Task to complete:
Copy out the items below word for word, from the line with "The width and" to the line with "(x=98, y=32)", both lines included. Leave the pictures out.
── Excerpted records
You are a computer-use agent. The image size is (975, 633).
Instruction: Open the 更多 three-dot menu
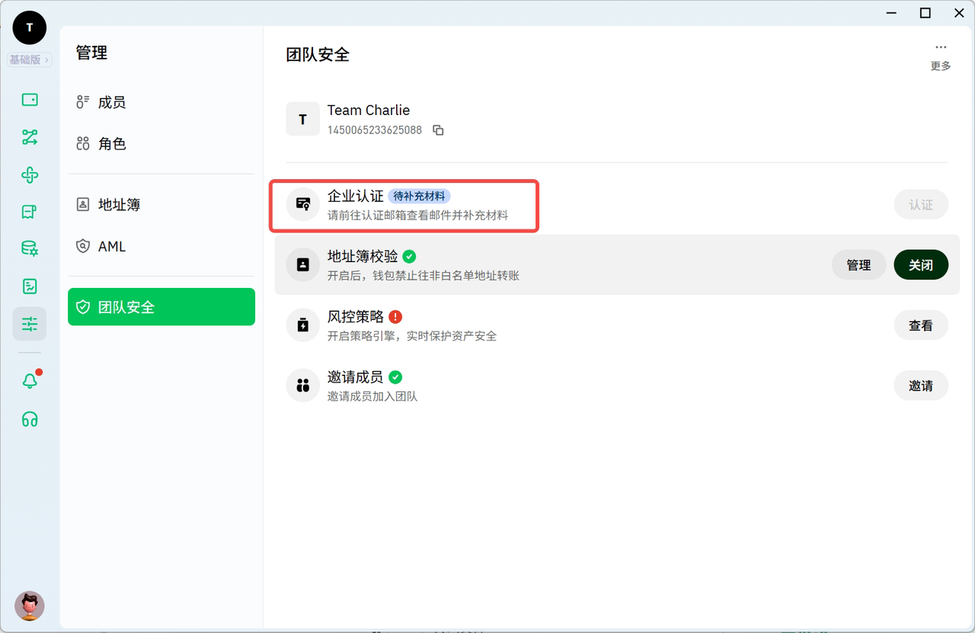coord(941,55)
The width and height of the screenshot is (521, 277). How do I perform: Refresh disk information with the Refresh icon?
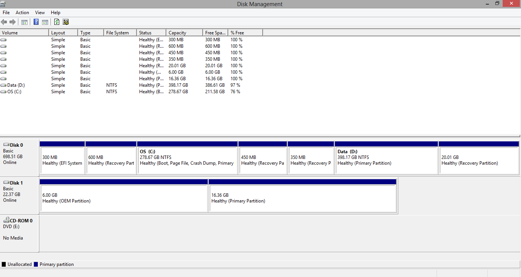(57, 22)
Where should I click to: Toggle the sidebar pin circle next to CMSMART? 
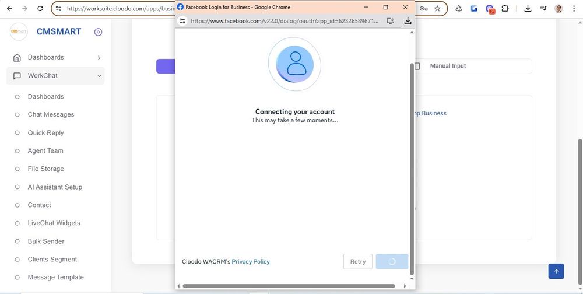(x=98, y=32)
────
── Excerpted records
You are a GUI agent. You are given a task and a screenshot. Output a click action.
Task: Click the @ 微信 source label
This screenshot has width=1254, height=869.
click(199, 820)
────
Correct result:
The width and height of the screenshot is (521, 277). How do I perform: Refresh disk information with the Refresh icon?
(57, 22)
Where should I click to: Toggle the sidebar pin circle next to CMSMART? 
(x=98, y=32)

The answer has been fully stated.